[DESCRIPTION OF THE TASK]
All of the records are to be copied out exactly, with nothing left out.

-- Opening Marker --

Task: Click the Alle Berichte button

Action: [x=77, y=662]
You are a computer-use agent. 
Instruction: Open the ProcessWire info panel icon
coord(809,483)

-- Closing Marker --

[EXPECTED ANSWER]
Task: Click the Alle Berichte button

Action: [x=77, y=662]
You are a computer-use agent. 
Instruction: Open the ProcessWire info panel icon
coord(809,483)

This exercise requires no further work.